The spirit of Christmas is positively emphasized through musical interludes that not only introduce each section, but are also brought in just before several readings within the six sections. They are charmingly complementary to the readings and are from Naxos recordings that feature carols, and music by Corelli, Britten, Bach and others.
There are two items that were not read in quite the manner one expects. Track 13 on CD 1, A Visit from St Nicholas, which we know here as The Night Before Christmas, does not sound right with an English accent. This is not the fault of David Timson, who otherwise does some wonderful readings in this collection. It’s just that we are used to a North American accent. The other item that failed to totally capture my imagination is Track 1 on this CD, A Recipe for Christmas Pastry: Anon. 1394. The recipe is great and offers a look at a distant Christmas past Susan Engel, however, is not totally convincing in her Middle English pronunciation. During the Middle English period the e at the end of a world was not pronounced as we tend to do now, as a double-e (deep), but more like an e in let. She also pronounces ye as yee, rather than ‘the’ , for what looked like the letter y in Middle English was actually the letter representing the TH sound. We somehow have forgotten this. So, if you see a shop being called Ye Old Shoppe, do not say ‘Yee old shoppee’, but The old shoppe (remember e as in let).
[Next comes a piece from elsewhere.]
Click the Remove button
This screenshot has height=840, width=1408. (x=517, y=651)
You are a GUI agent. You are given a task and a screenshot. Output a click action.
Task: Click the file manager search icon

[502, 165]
But enough of my curmudgeonly ways. This is a great collection to put on as an entertainment at Christmas for oneself as well as guests, especially the young ones. It will keep them occupied while one is busy preparing the Christmas feast. This audio CD is far more entertaining and revealing of what Christmas is and was about than some television program.
One cannot list all the personalities who are represented in this Christmas anthology. Here a just a few: William Shakespeare, Robert Herrick, Nicholas Breton, John Betjeman, Thomas Hardy, Christina Rossetti, Charles Dickens, Hans Christian Anderson and Alfred, Lord Tennyson.